Building Marlin for my modified Ender 3

Sep 22, 2022 marlin ender 3d printing firmware bigtreetech bltouch

This is a memory-jogger for me when making changes to my 3D printer’s firmware.

Background

A while back I upgraded my Ender 3 Pro 3D printer by replacing the standard motherboard with the Bigtreetech SKR Mini E3 V1.2 32 bit board (long since superseded by their newer boards). I also added a BLTouch sensor for automatic levelling.

Before the upgrade the servo noise drowned out the fan noise; after, the smoother driving from the new board made them almost silent in comparison. The printer has some distortion (I think in the build plate) but with the BL Touch it can compensate for this exactly.

Out of the box, the Ender 3 runs a lightly modified version of the Marlin firmware.

However, the BLTouch supporting firmware from BigTreeTech never worked for me. Their fork of the Marlin firmware, while openly available, wasn’t very coherently documented and I got the impression that the staffer populating it didn’t really understand source control - it’s never a good sign when you get a bunch of commits that all have a commit message reading “first commit” ! Some of the commits seemed to be non-working and others semi-working, so I gave up on using their repo directly. It does look like it got a bit of love from OSS-savvy contributors later though.

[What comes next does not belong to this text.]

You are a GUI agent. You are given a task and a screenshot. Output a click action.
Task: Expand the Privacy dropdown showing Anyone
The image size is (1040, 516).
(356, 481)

However, I was able to combine some info from some Reddit threads including this one, the example Marlin configurations, and the modifications in the BTT repository, to figure it out for the actual Marlin repository.

For reference, my changes were against commit a52afd2aebeb1029f80f175489e66a310de4197d of Marlin which was on the 2.0.6.x branch and here’s a link to my patch against that. Note that some changes (probe offsets) are hardware instance specific, so you will need to tweak it at least slightly if you’re not me!

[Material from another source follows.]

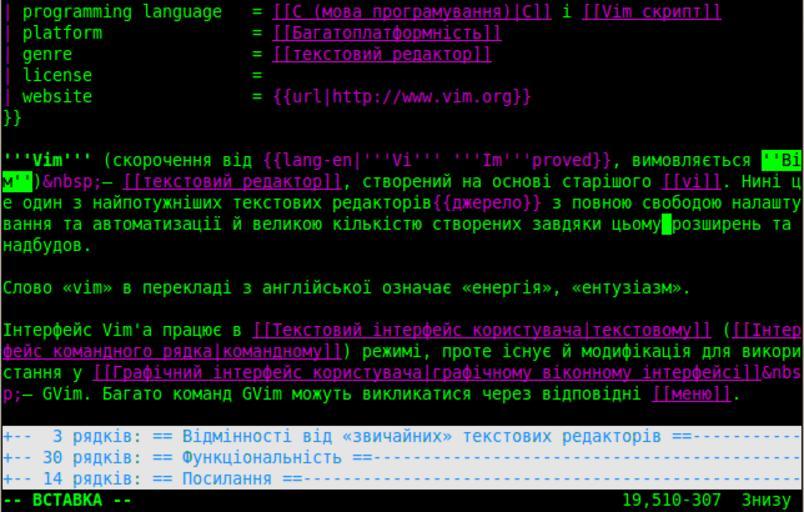Click the closing }} of the infobox template
Screen dimensions: 804x512
(x=13, y=118)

One additional change in there - I did a few experiments using the printer as a plotter with a pen affixed to the print head carriage, so my patch turns on the BEZIER_CURVE_SUPPORT feature to allow for bezier curves to be drawn via the G5 gcode command.

Platform IO

I prefer to be able to be build stuff at the command line - I don’t want to mess around with ArduinoIDE (cool though it is). Happily you can build Marlin using Platform IO. Marlin’s instructions are pretty good, but a couple of notes of my own:

I tried using the apt installed version of Platform IO, but running the build with that produces the following error:

Error: Detected unknown package 'ststm32'

Instead install an up-to-date version of PlatformIO Core as documented on the PlaformIO site.

With that version you should be able to run a build to successful completion with the following command:

platformio run -e STM32F103RC_btt_512K

Upon successful completion the image file should be written to .pio/build/STM32F103RC_btt_512K as firmware.bin

Copying that onto the root of an SD card, popping it into the printer SD slot, and starting up the printer should result in the firmware being applied.

Next steps…

The main pain point I have now with the printer is that when printing something large I have to figure out how to split it into smaller parts that can be glued or otherwise fastened together. To address this, I have an Ender Extender on order, which will let me have a print bed of 40cm square.

Some minor firmware upgrades (dimensions mostly) will be necessary to accommodate that. Once I’ve got the printer back in action after that upgrade I will figure out how to apply my configuration changes to the latest version of Marlin instead of the 2.0.x series.